In wheel carriages, the roughness of the road is more easily overcome by large wheels than by small ones. The cause of this arises partly from the large wheels not being so liable to sink into holes as small ones, but more because, in surmounting obstacles, the load is elevated less abruptly. This will be easily understood by observing the curves in fig. 180., which represent the elevation of the axle in each case.

(328.) If a carriage were capable of moving on a road without friction, the most advantageous direction in which a force could be applied to draw it would be parallel to the road. When the motion is impeded by friction, it is better, however, that the line of draught should be inclined to the road, so that the drawing force may be expended partly in lessening the pressure on the road, and partly in advancing the load.

Let W, fig. 181., be a load which is to be moved upon the plane surface A B. If the drawing force be applied in the direction C D, parallel to the plane A B, it will have to overcome the friction produced by the pressure of the whole weight of the load upon the plane; but if it be inclined upwards in the direction C E, it will be equivalent to two forces expressed (74.) by C G and C F. The part C G has the effect of lightening the pressure of the carriage upon the road, and therefore of diminishing the friction in the same proportion. The part C F draws the load along the plane. Since C F is less than C E or C D the whole moving force, it is evident that a part of the force of draught is lost by this obliquity; but, on the other hand, a part of the opposing resistance is also removed. If the latter exceed the former, an advantage will be gained by the obliquity; but if the former exceed the latter, force will be lost.

By mathematical reasoning, founded on these considerations, it is proved that the best angle of draught is exactly that obliquity which should be given to the road in order to enable the carriage to move of itself. This obliquity is sometimes called the angle of repose, and is that angle which determines the proportion of the friction to the pressure in the second method, explained in (323.).

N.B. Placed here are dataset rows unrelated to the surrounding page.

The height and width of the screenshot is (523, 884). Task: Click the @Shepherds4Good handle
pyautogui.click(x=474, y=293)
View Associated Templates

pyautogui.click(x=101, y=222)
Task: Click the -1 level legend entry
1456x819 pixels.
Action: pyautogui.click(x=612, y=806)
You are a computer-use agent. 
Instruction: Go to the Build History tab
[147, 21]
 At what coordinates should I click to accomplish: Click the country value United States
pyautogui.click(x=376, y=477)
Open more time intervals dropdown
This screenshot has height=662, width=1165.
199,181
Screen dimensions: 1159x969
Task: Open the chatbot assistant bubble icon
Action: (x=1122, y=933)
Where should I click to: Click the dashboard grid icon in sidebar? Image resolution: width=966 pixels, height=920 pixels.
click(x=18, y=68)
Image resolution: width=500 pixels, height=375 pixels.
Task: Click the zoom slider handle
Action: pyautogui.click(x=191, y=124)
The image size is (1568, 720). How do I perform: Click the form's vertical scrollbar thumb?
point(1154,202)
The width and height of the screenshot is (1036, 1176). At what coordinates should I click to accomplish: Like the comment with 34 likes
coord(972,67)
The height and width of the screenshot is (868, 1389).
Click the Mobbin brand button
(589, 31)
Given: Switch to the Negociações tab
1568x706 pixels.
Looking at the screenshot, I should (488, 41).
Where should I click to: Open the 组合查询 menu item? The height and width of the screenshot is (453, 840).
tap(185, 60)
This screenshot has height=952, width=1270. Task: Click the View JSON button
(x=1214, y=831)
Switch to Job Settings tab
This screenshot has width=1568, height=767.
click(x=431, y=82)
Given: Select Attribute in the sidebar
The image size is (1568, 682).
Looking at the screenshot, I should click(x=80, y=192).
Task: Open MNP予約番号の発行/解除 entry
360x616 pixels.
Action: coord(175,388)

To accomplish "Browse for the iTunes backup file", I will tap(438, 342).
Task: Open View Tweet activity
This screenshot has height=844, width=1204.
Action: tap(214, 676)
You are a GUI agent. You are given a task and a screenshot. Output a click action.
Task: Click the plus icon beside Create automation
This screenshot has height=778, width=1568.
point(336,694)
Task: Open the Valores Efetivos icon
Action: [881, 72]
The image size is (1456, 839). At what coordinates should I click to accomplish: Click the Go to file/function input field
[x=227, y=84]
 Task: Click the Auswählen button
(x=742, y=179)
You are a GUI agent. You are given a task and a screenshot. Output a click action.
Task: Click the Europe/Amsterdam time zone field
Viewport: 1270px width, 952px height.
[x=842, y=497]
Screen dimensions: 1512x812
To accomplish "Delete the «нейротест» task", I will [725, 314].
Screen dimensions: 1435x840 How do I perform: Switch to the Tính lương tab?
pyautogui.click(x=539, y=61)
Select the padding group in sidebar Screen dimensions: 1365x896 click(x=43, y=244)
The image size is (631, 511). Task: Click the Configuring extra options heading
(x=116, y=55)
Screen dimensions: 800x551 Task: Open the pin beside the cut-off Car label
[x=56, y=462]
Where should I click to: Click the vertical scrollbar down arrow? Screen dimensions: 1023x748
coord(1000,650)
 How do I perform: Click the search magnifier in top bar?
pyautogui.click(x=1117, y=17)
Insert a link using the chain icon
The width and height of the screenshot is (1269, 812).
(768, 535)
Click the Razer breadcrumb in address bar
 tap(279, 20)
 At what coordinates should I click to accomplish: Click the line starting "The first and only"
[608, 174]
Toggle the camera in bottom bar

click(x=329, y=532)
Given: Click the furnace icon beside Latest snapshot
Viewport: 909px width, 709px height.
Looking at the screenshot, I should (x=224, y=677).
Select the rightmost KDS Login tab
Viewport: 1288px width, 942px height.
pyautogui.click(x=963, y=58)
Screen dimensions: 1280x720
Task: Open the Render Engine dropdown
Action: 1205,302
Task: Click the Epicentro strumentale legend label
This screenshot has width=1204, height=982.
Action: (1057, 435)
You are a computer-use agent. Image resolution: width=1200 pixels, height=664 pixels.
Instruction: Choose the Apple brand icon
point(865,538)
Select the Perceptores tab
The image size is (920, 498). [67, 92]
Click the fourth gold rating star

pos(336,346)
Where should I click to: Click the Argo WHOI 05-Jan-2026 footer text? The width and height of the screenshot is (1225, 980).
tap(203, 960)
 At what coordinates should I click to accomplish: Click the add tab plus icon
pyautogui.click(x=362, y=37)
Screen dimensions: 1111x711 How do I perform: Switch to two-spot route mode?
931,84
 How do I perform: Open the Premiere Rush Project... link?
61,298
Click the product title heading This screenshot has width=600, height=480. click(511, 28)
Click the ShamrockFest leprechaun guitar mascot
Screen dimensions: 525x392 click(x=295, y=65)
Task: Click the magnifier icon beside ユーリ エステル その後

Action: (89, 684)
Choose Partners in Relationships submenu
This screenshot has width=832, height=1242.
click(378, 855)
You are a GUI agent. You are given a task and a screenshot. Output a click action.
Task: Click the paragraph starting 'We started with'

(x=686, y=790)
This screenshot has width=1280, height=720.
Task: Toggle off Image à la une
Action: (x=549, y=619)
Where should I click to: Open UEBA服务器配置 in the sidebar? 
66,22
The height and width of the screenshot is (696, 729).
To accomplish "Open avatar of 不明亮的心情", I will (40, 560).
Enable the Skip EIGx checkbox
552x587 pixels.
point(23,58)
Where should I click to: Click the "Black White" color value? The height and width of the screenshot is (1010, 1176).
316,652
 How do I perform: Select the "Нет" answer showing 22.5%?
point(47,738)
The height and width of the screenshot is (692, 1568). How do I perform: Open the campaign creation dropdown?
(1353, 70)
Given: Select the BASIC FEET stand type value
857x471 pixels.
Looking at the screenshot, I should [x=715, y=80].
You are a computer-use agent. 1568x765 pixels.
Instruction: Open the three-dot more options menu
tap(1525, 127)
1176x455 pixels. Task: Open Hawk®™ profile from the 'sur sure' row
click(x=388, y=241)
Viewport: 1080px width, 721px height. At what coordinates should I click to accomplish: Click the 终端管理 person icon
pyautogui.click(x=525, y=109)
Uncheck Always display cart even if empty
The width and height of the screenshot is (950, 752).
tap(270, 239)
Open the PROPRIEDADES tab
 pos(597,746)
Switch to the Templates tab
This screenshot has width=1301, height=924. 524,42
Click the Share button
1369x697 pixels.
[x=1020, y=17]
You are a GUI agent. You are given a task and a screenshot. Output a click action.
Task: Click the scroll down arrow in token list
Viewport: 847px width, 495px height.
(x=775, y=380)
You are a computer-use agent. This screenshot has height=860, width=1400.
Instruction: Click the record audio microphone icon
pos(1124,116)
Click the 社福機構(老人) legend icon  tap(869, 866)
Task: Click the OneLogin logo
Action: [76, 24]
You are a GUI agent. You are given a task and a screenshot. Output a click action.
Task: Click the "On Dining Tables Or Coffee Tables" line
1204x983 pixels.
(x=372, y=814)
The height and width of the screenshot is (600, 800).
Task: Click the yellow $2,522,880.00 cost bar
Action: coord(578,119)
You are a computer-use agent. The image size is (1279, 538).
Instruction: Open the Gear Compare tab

The more rough the road is, the greater will this angle be; and therefore it follows, that on bad roads the obliquity of the traces to the road should be greater than on good ones. On a smooth Macadamised way, a very slight declivity would cause a carriage to roll by its own weight: hence, in this case, the traces should be nearly parallel to the road.

In rail roads, for like reasons, the line of draught should be parallel to the road, or nearly so.

(329.) When ropes or cords form a part of machinery, the effects of their imperfect flexibility are in a certain degree counteracted by bending them over the grooves of wheels. But although this so far diminishes these effects as to render ropes practically useful, yet still, in calculating the powers of machinery, it is necessary to take into account some consequences of the rigidity of cordage which even by these means are not removed.

To explain the way in which the stiffness of a rope modifies the operation of a machine, we shall suppose it bent over a wheel and stretched by weights A B, fig. 182., at its extremities. The weights A and B being equal, and acting at C and D in opposite ways, balance the wheel. If the weight A receive an addition, it will overcome the resistance of B, and turn the wheel in the direction D E C. Now, for the present, let us suppose that the rope is perfectly inflexible; the wheel and weights will be turned into the position represented in fig. 183. The leverage by which A acts will be diminished, and will become O F, having been before O C; and the leverage by which B acts will be increased to O G, having been before O D.

But the rope not being inflexible will yield partially to the effects of the weights A and B, and the parts A C and B D will be bent into the forms represented in fig. 184. The form of the curvature which the rope on each side of the wheel receives is still such that the descending weight A works with a diminished leverage F O, while the ascending weight resists it with an increased leverage G O. Thus so much of the moving power is lost, by the stiffness of the rope, as is necessary to compensate this disadvantageous change in the power of the machine.